Ihre Ursache ist jedoch unterschiedlich. Galvanische Korrosion ist ein Phänomen makroelektrochemischer Natur: Sie tritt auf, wenn sich ein galvanisches Paar zwischen zwei Metallen mit unterschiedlichen Potenzialen in Gegenwart eines Elektrolyten bildet. Das eine wird zur Anode und löst sich bevorzugt auf, das andere wird zur Kathode. Lochkorrosion beruht hingegen auf einem mikrolokalisierten Mechanismus: Sie beginnt mit einer lokalen Passivschichtstörung, die oft durch Chloride, Oberflächeninhomogenitäten, Beschichtungsfehler oder Ablagerungen begünstigt wird. Der Angriff konzentriert sich dann auf sehr kleine Bereiche und dringt schnell in die Tiefe vor. Ein durchbohrtes Rohr zu ersetzen, ohne den Mechanismus zu identifizieren, bedeutet, sich einem erneuten Auftreten innerhalb von 6 Monaten auszusetzen.
Typische Hinweise auf ein galvanisches Paar
Das Vorhandensein von zwei unterschiedlichen, elektrisch verbundenen Metallen ist das erste Warnsignal.
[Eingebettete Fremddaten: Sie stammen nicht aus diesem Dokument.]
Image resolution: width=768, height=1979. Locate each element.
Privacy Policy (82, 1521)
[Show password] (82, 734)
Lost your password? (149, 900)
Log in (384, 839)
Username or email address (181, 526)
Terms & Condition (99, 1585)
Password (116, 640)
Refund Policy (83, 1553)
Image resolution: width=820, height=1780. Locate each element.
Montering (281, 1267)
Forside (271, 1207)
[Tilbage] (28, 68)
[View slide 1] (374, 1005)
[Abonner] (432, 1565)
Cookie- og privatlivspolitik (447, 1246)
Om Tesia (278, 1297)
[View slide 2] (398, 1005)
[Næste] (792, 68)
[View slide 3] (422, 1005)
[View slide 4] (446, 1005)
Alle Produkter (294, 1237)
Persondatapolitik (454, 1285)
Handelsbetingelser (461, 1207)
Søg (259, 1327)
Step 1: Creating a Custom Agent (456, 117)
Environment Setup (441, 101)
In der Praxis tritt galvanische Korrosion häufig in unmittelbarer Nähe einer Verbindung, eines Flansches, eines Gewindes, einer heterogenen Schweißnaht, eines Einsatzes oder eines metallischen Zubehörteils auf, das an ein edleres oder unedleres Material angebracht wurde.
Der Angriff betrifft vorrangig das anodische Metall und kann sich in einem lokalen Wanddickenverlust, in Korrosionsprodukten, die sich nahe der Grenzfläche konzentrieren, oder in einer beschleunigten Schädigung auf der kleineren anodischen Fläche in Kombination mit einer großen kathodischen Fläche äußern.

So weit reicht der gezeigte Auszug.